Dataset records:

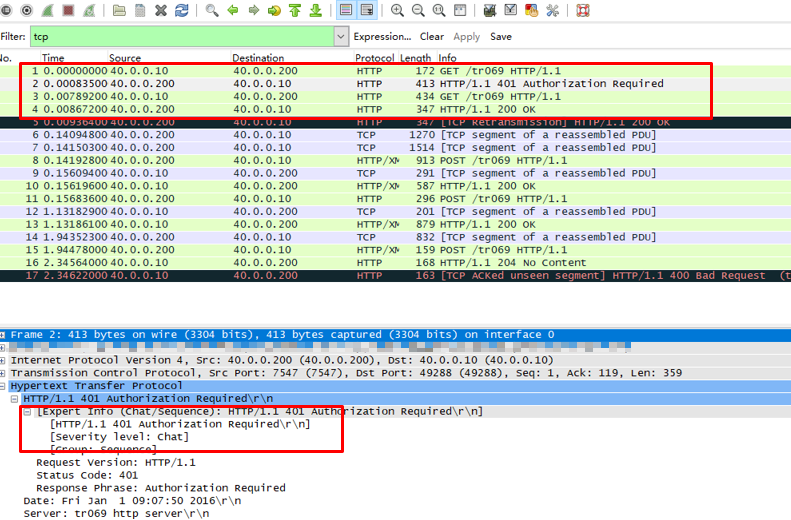791x520 pixels.
Task: Click the find packet magnifier icon
Action: (x=212, y=10)
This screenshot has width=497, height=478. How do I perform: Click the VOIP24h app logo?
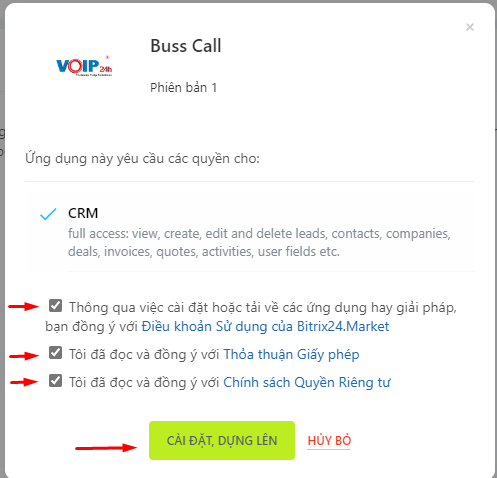click(x=84, y=66)
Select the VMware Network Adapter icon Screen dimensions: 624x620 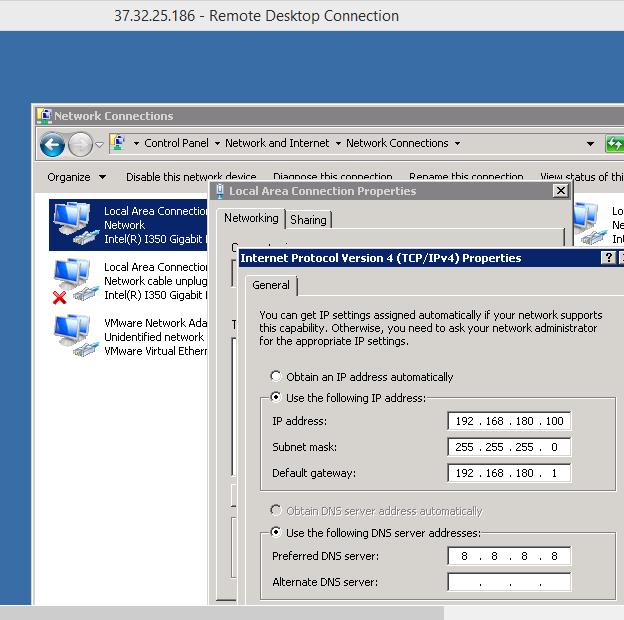(71, 337)
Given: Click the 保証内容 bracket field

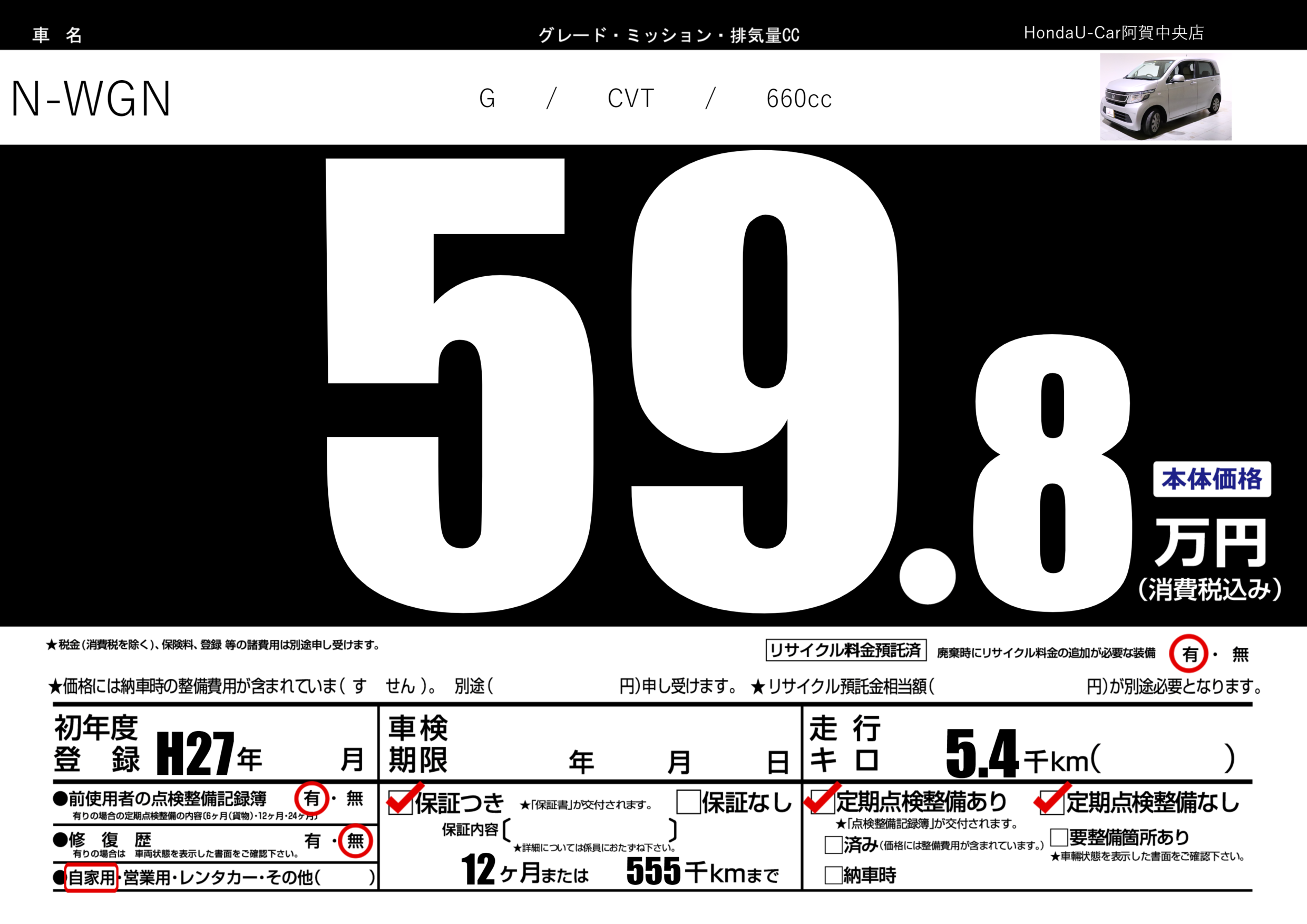Looking at the screenshot, I should coord(589,830).
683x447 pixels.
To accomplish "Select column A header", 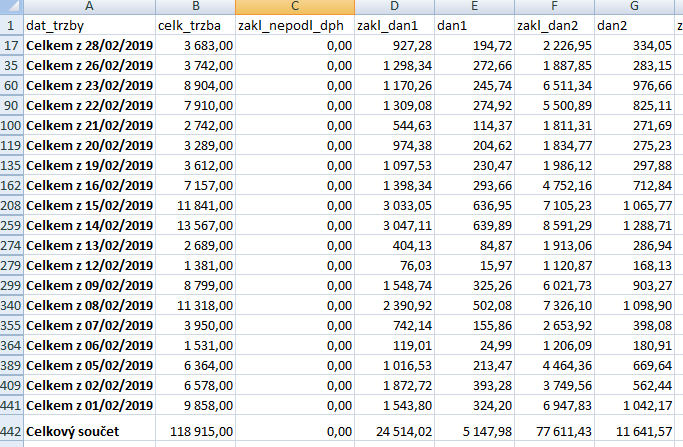I will [89, 6].
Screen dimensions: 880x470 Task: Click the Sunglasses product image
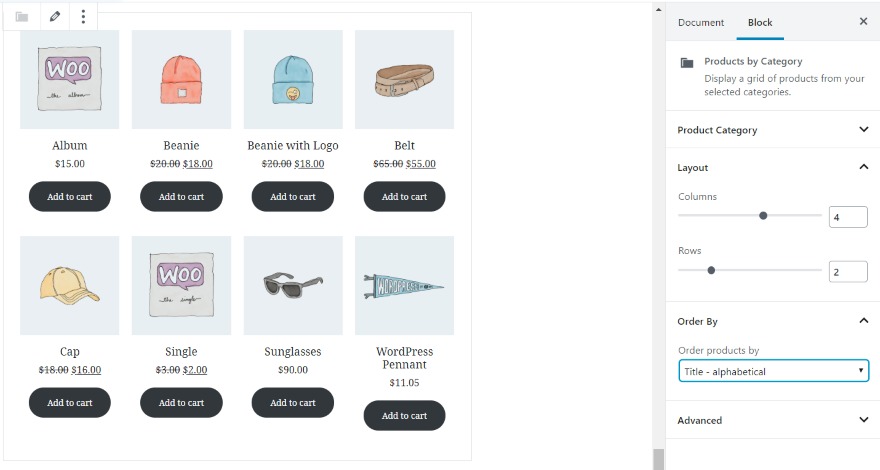(293, 285)
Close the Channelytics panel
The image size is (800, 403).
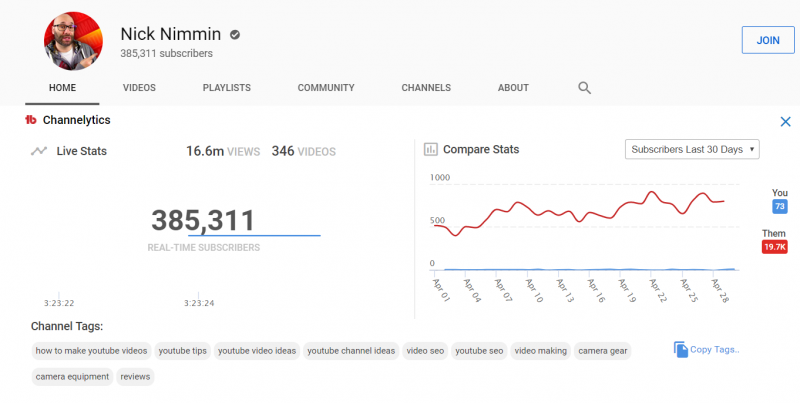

Job:
Format the lines of the records as a JSON list of strings, one string per line, starting at the line containing "Close the Channelytics panel" and ending with the last line of the records. Leave out blank lines and pictures.

Exercise result:
[
  "Close the Channelytics panel",
  "The image size is (800, 403)."
]